EA as a company has been pushing digital and online experiences in a big way. Its EA Sports label is a big part of that, as EA Sports boss Andrew Wilson clearly wants his consumers to enjoy EA Sports’ franchises wherever, whenever. It’s part of the “always-on” strategy.

“It’s a creative idea, based on how people are playing our games. What we know about sports fans is that from the minute you get up to the minute you go to bed, you are thinking and talking about your favorite sport. Yet for the longest time, the only time people could engage with that sport in our world was when they were sitting in front of their televisions. And that was a big miss,” Wilson said.
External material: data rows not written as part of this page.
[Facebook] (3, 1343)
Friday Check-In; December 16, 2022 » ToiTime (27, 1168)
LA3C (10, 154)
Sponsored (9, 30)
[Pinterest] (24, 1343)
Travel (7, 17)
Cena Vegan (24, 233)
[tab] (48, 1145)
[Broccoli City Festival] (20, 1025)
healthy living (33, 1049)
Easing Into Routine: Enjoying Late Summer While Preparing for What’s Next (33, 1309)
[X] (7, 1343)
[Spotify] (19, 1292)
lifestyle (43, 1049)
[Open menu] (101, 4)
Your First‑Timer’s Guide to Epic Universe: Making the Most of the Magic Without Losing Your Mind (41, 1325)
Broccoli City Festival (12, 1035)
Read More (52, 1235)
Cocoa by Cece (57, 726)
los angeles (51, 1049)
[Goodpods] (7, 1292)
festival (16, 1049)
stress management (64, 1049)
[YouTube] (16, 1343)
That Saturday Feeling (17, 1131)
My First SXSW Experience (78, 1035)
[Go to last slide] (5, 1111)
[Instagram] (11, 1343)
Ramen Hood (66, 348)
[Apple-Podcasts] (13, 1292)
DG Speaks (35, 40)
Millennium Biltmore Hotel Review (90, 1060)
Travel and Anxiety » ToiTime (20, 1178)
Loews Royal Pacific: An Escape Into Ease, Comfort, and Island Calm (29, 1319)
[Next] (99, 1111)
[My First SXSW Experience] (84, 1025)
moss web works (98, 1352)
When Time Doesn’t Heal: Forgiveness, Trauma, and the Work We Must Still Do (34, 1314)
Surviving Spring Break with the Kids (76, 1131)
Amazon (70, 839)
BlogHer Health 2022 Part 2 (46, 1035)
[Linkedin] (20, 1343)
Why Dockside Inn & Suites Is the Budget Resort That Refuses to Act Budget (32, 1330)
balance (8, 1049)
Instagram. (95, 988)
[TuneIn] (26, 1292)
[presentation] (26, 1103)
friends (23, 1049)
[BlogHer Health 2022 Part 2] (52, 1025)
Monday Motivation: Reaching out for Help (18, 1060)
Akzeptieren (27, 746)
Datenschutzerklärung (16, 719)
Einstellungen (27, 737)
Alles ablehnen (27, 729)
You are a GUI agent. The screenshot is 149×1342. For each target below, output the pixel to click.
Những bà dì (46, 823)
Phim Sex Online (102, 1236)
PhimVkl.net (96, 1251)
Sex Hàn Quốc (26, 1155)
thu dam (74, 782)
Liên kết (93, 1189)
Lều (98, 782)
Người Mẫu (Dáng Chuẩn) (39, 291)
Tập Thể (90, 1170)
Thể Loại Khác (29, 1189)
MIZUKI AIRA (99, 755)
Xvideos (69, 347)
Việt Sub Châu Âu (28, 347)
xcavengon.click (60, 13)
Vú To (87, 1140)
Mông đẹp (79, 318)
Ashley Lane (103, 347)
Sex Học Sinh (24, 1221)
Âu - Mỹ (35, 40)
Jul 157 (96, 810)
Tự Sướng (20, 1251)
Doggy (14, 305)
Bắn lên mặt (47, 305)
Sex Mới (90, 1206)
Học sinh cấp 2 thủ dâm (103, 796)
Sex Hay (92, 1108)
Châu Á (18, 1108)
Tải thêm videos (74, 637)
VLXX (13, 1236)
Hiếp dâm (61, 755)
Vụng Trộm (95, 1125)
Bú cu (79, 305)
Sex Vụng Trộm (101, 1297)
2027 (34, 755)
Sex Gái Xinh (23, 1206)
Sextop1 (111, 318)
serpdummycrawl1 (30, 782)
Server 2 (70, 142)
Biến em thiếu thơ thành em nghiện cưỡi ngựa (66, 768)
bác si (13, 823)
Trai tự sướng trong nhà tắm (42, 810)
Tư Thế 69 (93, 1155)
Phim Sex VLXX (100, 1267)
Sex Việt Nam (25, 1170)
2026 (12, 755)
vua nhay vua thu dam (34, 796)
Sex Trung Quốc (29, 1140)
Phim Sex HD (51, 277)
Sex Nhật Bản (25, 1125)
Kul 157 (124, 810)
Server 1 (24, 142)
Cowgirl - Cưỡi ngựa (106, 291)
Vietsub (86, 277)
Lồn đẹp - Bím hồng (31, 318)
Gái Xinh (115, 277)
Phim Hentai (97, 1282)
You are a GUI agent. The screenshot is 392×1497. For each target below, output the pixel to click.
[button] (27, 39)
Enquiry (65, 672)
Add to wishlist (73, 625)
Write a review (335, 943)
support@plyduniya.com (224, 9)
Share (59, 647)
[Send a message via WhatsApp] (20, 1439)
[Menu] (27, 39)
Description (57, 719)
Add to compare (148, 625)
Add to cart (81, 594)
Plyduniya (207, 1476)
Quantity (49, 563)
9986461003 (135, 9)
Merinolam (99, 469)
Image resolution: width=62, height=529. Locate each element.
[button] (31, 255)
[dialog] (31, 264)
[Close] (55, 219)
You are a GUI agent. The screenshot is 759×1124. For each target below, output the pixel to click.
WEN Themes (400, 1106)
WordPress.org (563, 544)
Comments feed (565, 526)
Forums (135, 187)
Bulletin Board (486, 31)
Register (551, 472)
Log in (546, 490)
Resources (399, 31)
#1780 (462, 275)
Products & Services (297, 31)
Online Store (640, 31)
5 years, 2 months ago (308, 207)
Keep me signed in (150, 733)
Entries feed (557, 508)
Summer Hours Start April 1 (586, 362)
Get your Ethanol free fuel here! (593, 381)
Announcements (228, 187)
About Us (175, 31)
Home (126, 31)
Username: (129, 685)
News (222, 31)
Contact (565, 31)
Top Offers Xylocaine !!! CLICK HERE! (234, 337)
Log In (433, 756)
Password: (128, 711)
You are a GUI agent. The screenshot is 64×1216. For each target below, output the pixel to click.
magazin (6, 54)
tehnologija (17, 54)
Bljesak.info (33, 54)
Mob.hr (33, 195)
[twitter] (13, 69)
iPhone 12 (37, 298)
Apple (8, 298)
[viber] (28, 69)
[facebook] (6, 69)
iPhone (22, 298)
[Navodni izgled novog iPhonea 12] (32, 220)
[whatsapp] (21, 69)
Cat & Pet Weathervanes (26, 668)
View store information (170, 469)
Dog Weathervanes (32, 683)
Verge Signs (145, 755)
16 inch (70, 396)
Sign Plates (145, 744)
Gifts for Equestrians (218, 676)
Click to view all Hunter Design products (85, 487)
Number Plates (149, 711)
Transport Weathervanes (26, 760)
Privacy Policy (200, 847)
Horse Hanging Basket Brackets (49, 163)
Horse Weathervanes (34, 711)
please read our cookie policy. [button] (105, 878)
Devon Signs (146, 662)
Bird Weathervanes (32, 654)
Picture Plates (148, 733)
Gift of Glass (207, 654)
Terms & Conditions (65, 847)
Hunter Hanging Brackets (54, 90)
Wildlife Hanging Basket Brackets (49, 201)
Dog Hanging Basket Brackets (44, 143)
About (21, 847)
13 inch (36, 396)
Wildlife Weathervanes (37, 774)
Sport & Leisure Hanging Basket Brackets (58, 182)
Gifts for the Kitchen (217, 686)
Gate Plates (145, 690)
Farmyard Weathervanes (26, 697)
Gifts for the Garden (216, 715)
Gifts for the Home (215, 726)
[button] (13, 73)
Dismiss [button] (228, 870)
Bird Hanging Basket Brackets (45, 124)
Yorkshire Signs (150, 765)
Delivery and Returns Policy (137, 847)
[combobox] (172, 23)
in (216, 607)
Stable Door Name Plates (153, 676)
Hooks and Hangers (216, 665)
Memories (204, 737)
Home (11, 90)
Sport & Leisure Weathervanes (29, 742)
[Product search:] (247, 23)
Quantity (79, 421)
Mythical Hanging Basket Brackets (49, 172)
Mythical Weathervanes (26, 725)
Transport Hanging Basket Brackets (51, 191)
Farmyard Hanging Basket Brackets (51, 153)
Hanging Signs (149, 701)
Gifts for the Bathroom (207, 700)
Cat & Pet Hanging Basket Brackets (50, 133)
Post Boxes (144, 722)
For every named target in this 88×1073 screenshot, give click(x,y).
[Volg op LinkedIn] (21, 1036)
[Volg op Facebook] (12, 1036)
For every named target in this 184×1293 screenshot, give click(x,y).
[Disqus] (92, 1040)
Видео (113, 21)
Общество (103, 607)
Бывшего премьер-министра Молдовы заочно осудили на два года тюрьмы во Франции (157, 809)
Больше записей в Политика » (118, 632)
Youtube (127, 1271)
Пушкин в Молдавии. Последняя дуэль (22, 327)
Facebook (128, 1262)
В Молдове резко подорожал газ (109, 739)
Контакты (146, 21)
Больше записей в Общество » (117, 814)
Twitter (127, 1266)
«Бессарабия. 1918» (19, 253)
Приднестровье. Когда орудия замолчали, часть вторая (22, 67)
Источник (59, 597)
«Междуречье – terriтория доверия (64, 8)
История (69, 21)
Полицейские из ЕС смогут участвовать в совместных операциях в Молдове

“A very great proportion of HD sports gamers have iPhones, iPads, Facebook accounts, and they’re doing things in that space. We ask them, ‘what are you playing on your iPhone ’ And they say, ‘Aw, just some time-wasting stuff’.’ So what we challenged them with was, what if the stuff that you did here actually had meaning to who you are in the game-world Had meaning to your level, had meaning to your status It wasn’t wasted time. That when you did something there, when you got home at night and booted up your game in front of your 60-inch television, what you’d done actually had meaning. And they said, ‘absolutely, that’s the way it’s supposed to be’,” Wilson continued.

“There is this nature of connection and omnipresence that is important in the interactions people have with technology. What you end up with is a connected cross-platform world where everything you do counts and nothing you do is wasted.”